Изменить размер шрифта - +

Когда Левин почувствовал, что его конец приближается тоже, он позвал меня, предложил мне большую сумму денег, которую я тотчас отверг, и попросил, чтобы я похоронил его на «Кладбище пионеров». «С нашим производительным сектором», — с горечью сказал он.

И я согласился. В конце концов, он тоже был из людей Второй алии. На его памятнике сверкает надпись, которую он сам придумал для себя: «Тут лежит Шломо Левин, из Второй алии, покончивший с собой с помощью укуса мула».

 

Каждую неделю Бускила и наш адвокат Шапира спорили со мной, уговаривая с умом распорядиться доходами от покойников, но я не обращал внимания на их уговоры.

К тому времени Бускила нашел нам агента во Флориде.

«Они все торчат там, — сказал он. — Все еврейские старики. Там у них есть болота, и они ждут, пока солнце их прикончит».

Он купил черный тендер, нарисовал на его дверцах золотыми буквами «Кладбище пионеров» и с большим умением руководил моими делами и мною самим.

«Это никуда не годится — я сижу в конторе, а ты копаешь ямы и поливаешь землю из шланга, — выговаривал он мне. — Ты хозяин, Барух. Давай я найму рабочего для черной работы».

Я объяснил ему, какое значение придают у нас работе на земле и почему деревня возражает против наемного труда. Но Бускила, строго соблюдавший кашрут и субботу, пренебрежительно отмахнулся от принципов мошава.

«Меня это не убеждает. Я тоже верующий, — сказал он. — У всех есть свои мезузы и свои заповеди, а ваши порой хуже наших».

А в другой раз: «Почему бы тебе не съездить разок за границу, отдохнуть, развлечься, познакомиться с девушками? — И полюбопытствовал: — Тебе что, не хватает денег?»

У Бускилы есть дочь, моложе меня. Пухленькая, симпатичная, приятная девушка. Он уже несколько раз намекал, что не прочь нас познакомить.

— Чего вдруг? — краснел я. — Мне хорошо, как есть.

— Я пошлю ее отнести еду старому Пинесу, а ты загляни туда, — предложил он в конце концов напрямую. — Она будет тебе хорошей женой, не то что эти ваши здешние женщины.

— Хватит, Бускила, хватит, — сказал я, чувствуя, что мой лоб собирается сороконожками складок.

— Так жить нехорошо. Ты парень здоровый, тебе нужно жениться.

— Ни в коем случае! — решительно сказал я.

— Если марокканец сватает тебе свою дочь, ты не можешь ему отказать, — предупредил меня Бускила.

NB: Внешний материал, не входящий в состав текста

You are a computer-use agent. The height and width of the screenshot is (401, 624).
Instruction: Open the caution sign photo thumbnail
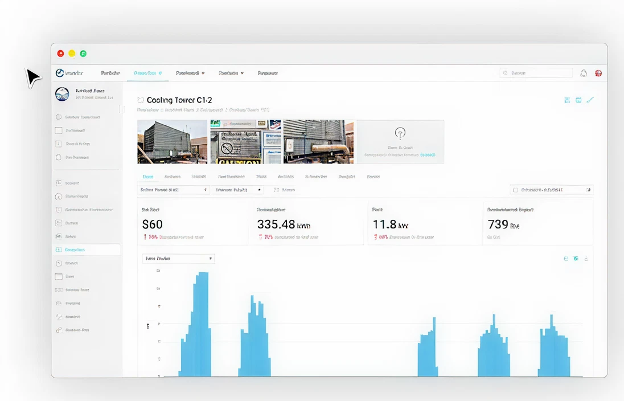(x=245, y=142)
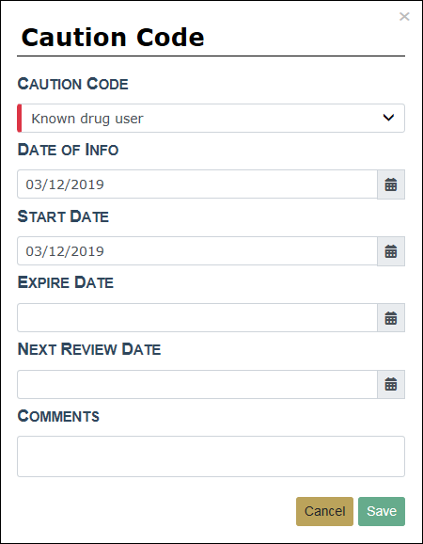Click the Expire Date label
Image resolution: width=423 pixels, height=544 pixels.
[66, 282]
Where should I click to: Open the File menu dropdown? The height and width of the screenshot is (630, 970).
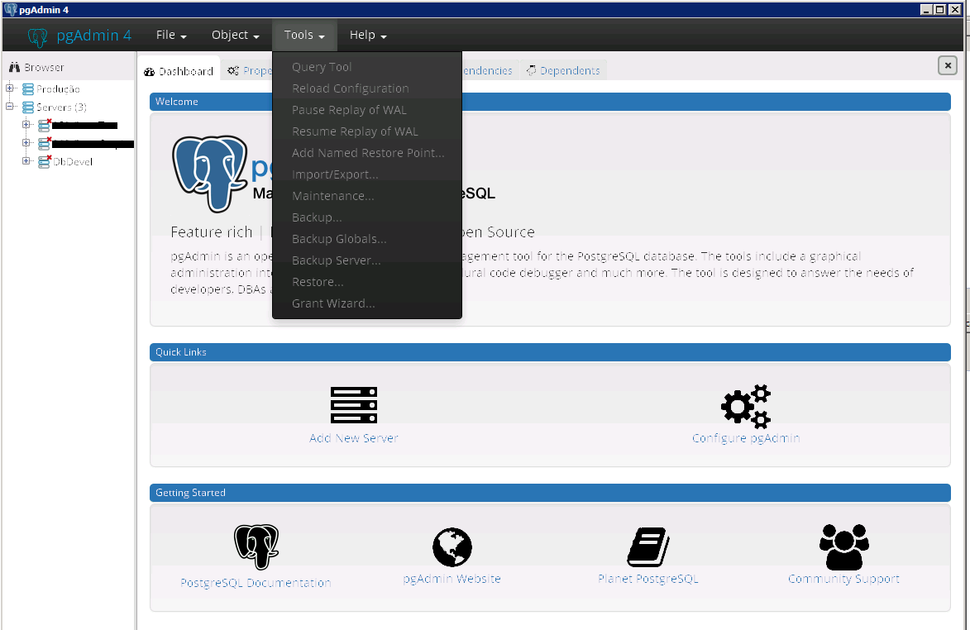171,36
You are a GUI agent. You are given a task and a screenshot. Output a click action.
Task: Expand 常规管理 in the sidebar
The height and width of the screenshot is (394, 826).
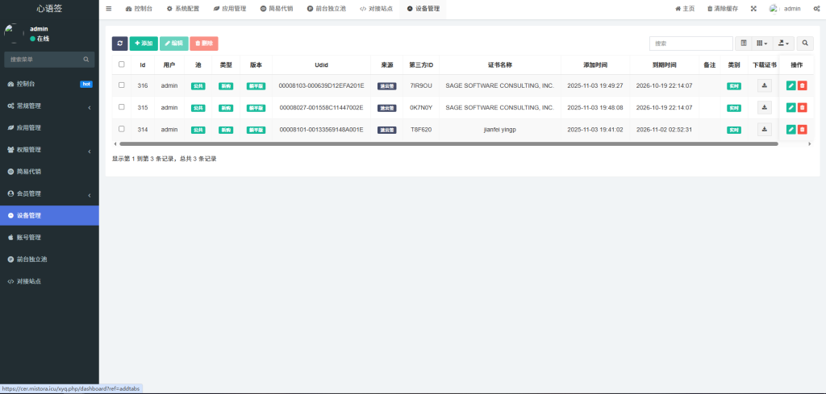tap(48, 106)
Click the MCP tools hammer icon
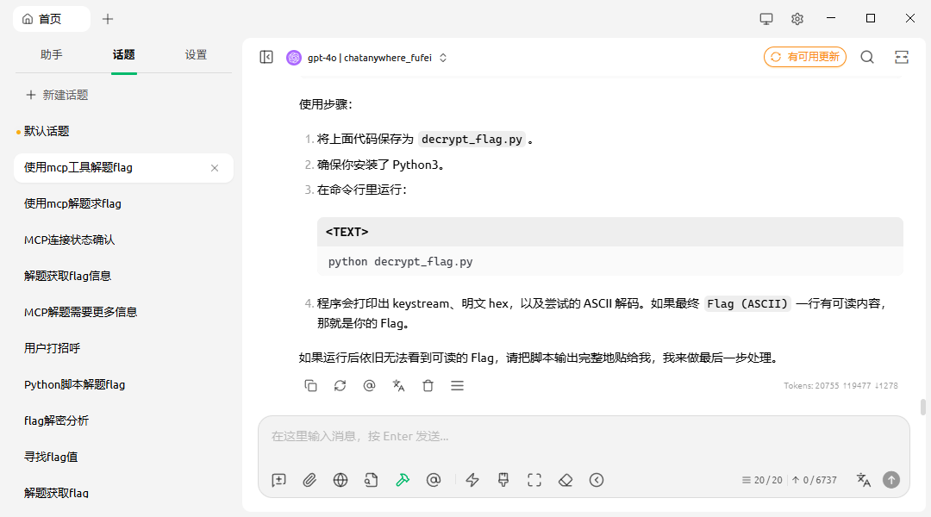The image size is (931, 517). pos(403,480)
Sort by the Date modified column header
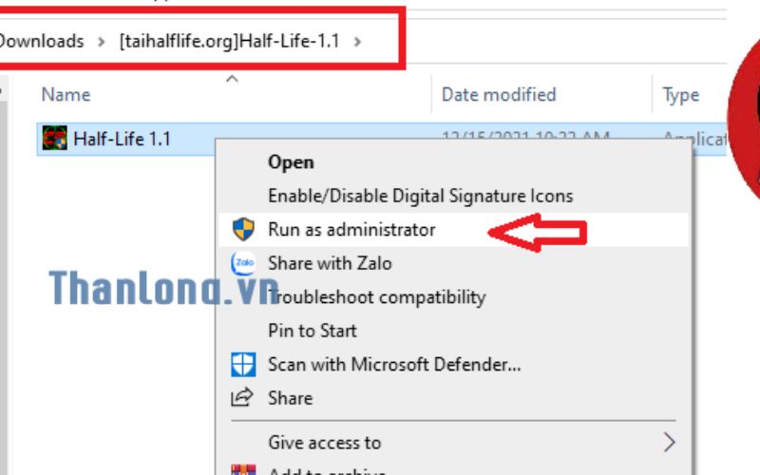The image size is (760, 475). coord(499,94)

— Мне не нравятся девушки, — сказал я.

— Ну, своего сына я тебе предложить не могу, — засмеялся он, но лицо его помрачнело.

Иногда он смотрел на меня, когда я работал, удивляясь силе моего тела и его размерам.

— Ты совсем не похож на своих родственников, — сказал он. — Ты большой, темный, сплошное мясо и волосы и не поддаешься любовной заразе. Твой двоюродный братец, этот жеребец, переспал со всеми девками в деревне, а ты настоящий тихоня.

— Кончай, Бускила, — попросил я. — Не тебе судить, что происходит в нашей семье и в нашей деревне.

— Вам тут всем винтиков не хватает, — продолжал он поддразнивать меня, нащупывая границы моего терпения.

Порой он рассказывал мне о своих первых днях в деревне: «На меня смотрели косо. Как будто все время проверяли. Послали меня работать на очистке лука, чтобы посмотреть, гожусь ли я в почтальоны. Даже Зис считал себя выше меня, потому что его отец-осел, видишь ли, когда-то возил воду. Но потом я дал ему по голове, и он начал вести себя, как человек».